Kentucky was awarded a $1 million dollar Premium Review Grant on August 16, 2010, and must send an acceptance letter by September 13, 2010.  A total of $250 million dollars will be distributed over 5 years to assist in the rate review activities.  Kentucky has proposed several ways to use the grant funds, such as increase in categories of data required to be filed, increase in the amount of data, development of publications to explain the rate review process and also to conduct surveys and hold open meetings for consumers.
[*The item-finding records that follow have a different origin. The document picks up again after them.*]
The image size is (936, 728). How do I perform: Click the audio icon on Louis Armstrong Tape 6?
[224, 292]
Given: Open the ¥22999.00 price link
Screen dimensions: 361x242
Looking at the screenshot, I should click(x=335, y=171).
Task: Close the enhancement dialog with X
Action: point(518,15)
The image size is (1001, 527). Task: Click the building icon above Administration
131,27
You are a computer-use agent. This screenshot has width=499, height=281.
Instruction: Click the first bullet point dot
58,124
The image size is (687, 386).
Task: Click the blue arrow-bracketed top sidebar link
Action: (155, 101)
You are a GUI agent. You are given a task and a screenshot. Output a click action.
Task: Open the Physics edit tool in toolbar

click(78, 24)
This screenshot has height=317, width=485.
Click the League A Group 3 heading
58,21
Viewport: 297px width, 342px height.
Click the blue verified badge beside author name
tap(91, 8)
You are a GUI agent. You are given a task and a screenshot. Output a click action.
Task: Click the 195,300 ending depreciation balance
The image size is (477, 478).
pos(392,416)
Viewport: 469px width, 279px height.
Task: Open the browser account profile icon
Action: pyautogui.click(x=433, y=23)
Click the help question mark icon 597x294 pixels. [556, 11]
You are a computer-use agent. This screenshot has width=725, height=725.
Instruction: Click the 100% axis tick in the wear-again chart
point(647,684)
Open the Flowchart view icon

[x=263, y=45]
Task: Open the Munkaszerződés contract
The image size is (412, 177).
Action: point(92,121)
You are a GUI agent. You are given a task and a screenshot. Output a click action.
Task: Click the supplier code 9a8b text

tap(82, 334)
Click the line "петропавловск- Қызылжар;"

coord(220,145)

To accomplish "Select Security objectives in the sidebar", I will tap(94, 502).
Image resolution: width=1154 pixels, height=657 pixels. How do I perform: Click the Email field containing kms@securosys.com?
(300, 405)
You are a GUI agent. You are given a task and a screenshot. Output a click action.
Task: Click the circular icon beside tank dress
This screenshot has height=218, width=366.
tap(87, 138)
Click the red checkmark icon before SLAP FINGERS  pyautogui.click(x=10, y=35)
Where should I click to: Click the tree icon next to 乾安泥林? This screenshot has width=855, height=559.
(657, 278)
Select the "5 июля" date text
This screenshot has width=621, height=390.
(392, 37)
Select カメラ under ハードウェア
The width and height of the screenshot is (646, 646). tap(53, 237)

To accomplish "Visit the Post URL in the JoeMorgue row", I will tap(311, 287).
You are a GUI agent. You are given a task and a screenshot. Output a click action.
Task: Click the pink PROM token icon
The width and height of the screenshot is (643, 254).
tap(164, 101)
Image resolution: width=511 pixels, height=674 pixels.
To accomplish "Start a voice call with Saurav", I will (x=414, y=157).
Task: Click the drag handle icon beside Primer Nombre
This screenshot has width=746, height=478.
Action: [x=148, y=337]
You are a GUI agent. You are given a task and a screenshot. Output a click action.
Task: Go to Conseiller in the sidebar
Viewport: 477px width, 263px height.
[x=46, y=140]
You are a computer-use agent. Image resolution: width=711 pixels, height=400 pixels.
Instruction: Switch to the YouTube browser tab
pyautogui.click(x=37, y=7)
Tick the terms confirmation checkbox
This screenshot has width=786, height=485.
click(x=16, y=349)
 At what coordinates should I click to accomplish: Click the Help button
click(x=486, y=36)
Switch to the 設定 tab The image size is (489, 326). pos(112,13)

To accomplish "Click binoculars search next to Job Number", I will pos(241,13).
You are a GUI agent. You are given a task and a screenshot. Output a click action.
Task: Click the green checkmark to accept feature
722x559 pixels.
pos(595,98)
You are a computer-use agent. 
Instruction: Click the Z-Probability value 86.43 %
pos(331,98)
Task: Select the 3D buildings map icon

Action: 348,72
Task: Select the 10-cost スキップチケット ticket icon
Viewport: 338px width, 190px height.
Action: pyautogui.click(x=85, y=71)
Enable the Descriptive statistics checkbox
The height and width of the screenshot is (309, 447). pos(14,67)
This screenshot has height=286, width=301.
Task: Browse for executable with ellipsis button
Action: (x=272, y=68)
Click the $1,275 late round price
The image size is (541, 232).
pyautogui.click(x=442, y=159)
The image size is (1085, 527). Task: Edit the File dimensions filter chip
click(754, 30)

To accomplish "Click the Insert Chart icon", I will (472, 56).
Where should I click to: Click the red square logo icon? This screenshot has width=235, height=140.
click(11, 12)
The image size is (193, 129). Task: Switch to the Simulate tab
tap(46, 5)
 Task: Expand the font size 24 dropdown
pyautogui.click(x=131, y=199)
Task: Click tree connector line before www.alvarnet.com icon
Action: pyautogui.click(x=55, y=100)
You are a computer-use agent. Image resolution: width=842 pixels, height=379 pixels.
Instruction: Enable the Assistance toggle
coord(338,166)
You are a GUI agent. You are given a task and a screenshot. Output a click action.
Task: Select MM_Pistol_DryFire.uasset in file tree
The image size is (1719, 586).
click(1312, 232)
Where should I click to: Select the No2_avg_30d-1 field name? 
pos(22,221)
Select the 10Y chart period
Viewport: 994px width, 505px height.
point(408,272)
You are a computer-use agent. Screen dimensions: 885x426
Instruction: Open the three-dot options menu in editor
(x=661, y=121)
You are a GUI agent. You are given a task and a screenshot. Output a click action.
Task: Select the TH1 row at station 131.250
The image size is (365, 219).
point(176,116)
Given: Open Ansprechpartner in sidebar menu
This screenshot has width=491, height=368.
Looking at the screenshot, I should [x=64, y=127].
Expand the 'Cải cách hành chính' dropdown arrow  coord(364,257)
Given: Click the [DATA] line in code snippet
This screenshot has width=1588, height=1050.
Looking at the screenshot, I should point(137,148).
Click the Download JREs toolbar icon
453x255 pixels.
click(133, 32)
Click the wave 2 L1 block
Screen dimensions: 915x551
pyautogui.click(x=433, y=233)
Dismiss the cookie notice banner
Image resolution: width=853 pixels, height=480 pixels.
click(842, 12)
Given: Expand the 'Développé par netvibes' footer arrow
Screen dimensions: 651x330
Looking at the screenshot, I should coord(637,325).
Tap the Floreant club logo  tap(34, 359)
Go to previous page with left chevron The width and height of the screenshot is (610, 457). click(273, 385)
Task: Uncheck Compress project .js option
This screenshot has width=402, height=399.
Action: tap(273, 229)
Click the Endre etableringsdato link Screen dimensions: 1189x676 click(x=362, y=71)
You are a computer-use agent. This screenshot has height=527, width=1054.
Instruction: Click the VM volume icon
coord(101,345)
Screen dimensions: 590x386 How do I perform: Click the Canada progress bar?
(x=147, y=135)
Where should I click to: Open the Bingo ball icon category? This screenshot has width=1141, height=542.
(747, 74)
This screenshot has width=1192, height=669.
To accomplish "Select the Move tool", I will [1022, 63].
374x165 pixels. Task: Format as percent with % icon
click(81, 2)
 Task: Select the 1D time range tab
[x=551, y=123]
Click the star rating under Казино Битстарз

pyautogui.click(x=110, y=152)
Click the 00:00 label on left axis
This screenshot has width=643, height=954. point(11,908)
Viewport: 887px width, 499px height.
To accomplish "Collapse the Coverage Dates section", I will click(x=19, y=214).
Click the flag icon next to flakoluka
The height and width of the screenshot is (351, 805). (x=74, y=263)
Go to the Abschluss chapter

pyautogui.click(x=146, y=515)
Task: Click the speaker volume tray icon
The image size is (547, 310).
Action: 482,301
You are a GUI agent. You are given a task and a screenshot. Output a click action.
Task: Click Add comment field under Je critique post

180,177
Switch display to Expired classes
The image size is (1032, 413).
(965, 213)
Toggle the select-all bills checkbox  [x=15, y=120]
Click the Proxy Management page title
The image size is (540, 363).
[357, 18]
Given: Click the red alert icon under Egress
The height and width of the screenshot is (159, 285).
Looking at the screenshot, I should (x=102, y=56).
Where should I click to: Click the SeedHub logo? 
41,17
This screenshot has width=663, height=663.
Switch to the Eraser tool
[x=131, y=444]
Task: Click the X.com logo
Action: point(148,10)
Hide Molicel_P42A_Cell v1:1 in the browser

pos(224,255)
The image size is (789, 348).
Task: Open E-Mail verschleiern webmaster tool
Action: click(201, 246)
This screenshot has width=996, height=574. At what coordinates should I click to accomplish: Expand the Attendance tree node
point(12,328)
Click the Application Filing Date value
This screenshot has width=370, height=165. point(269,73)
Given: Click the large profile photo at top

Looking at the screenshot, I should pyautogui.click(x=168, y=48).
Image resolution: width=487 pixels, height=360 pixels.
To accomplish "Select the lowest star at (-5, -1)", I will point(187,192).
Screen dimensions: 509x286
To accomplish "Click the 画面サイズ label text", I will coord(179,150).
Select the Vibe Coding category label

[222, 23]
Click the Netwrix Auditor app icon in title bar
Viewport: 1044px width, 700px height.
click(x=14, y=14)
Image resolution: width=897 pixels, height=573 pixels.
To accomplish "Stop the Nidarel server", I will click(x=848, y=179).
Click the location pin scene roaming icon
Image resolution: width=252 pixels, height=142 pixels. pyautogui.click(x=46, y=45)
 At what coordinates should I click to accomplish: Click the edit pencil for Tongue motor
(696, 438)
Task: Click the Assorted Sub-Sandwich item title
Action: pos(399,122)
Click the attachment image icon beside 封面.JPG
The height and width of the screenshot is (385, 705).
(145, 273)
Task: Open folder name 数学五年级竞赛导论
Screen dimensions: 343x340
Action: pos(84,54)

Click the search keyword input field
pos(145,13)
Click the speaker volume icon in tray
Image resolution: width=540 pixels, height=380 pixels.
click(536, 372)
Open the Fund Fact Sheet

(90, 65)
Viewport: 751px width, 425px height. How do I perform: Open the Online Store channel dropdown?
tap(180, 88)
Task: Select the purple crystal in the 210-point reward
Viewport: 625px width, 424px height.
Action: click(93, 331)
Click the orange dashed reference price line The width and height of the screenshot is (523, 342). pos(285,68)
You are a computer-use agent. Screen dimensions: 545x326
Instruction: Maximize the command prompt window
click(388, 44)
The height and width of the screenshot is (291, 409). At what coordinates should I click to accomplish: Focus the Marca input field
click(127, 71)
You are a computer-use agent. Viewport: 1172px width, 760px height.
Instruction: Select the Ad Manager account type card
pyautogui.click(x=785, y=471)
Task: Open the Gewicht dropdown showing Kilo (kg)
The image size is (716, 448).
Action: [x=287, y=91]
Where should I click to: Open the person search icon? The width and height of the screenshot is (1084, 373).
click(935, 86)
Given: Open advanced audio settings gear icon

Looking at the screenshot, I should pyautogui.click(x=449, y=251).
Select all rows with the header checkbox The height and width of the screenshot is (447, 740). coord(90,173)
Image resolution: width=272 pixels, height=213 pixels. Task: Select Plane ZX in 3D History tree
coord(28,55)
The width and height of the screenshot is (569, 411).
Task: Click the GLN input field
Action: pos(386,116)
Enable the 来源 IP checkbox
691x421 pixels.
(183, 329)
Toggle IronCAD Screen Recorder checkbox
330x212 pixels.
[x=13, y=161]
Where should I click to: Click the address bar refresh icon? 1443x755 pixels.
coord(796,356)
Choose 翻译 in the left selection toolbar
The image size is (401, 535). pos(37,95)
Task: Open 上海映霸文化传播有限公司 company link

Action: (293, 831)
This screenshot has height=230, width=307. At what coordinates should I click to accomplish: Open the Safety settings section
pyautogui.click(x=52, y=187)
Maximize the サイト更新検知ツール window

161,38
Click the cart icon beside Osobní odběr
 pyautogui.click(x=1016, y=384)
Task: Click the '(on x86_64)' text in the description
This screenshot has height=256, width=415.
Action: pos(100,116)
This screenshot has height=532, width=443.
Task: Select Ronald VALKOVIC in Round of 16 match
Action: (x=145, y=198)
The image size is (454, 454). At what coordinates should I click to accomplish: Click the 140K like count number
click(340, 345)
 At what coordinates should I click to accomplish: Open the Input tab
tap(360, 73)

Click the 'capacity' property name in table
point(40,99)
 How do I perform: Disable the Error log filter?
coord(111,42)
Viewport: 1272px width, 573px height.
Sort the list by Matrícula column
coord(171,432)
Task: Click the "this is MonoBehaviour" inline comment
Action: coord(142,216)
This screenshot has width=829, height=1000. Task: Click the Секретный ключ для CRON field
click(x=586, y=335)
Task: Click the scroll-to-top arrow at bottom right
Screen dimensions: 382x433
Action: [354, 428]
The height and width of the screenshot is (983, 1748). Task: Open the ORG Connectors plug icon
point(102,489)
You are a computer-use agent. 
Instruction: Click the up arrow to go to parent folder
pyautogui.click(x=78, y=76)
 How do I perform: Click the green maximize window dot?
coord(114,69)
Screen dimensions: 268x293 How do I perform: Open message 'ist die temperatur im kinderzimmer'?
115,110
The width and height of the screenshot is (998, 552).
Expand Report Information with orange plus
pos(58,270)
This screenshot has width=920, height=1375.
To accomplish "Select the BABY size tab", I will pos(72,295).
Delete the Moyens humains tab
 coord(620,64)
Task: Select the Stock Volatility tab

About $30 million dollars in grants will be available to states to establish and operate offices of health insurance consumer assistance or health insurance ombudsman programs.  Commissioner Clark stated that $1 million dollars in grant funds will be available to states for planning and activities related to establishment of an exchange program.  The Department of Insurance and the Cabinet for Family Services are working collaboratively on a grant application at this time with a due date of September 1, 2010.  She stated that www.healthcare.gov is a web site through which individuals and small businesses may identify affordable health insurance coverage.  The Department of Insurance will be hiring 8 additional staff in order to implement these programs.  Positions will be Federally Funded Time Limited positions and the filling of the positions will be based upon grant awards to Kentucky.  The agent’s role across the state is critical in this process and the Department of Insurance will be available to agents for any questions that may arise.  Commissioner Clark stated that D J Wasson, Legislative Liaison for the Department of Insurance, has compared Kentucky’s existing laws and administrative regulations with the consumer protections in the federal health insurance laws and the Department of Insurance will be making recommendations for legislative changes needed in the 2011 Regular Session to conform Kentucky’s specific insurance laws to the federal provisions.

 

In response to a question from Senator Buford, who asked if the current Kentucky mandates will remain in place or are they in jeopardy, Bill Nold, Director, Life and Health Division, Department of Insurance, stated that the federal plan has not defined mandates yet, but, that it is possible they will add to existing Kentucky mandates, and Kentucky could go beyond the federal mandate listing, but, would be responsible for the cost.

 

In response to a question from Senator Buford, who asked how the 8 new Federally Funded Time Limited positions would be funded and when they would terminate those positions, Commissioner Sharon Clark stated that the position will be funded by grant money and when the grant money is depleted the positions will end.

 

In response to a question from Representative Brad Montell, who asked if the private insurance companies will survive this change, Bill Nold stated that he feels they will survive and still make money.

 

Representative Bob Damron stated that he believes the General Assembly will be able to pass the legislation that the Department of Insurance needs to comply with the new federal legislation in the 2011 Regular Session.  Commissioner Sharon Clark stated that she only wants what is best for the citizens of Kentucky.

 

Representative Jimmie Lee stated that he was very glad to be invited by Representative Jeff Greer, Chairman, to today’s meeting.  He stated that he feels that it is extremely important for the legislation to be passed in the 2011 Regular Session in order for the framework to be in place to move forward.

 

Representative Jeff Greer stated that he feels the committee will do everything possible to give the citizens of Kentucky the best choice of coverage and affordability.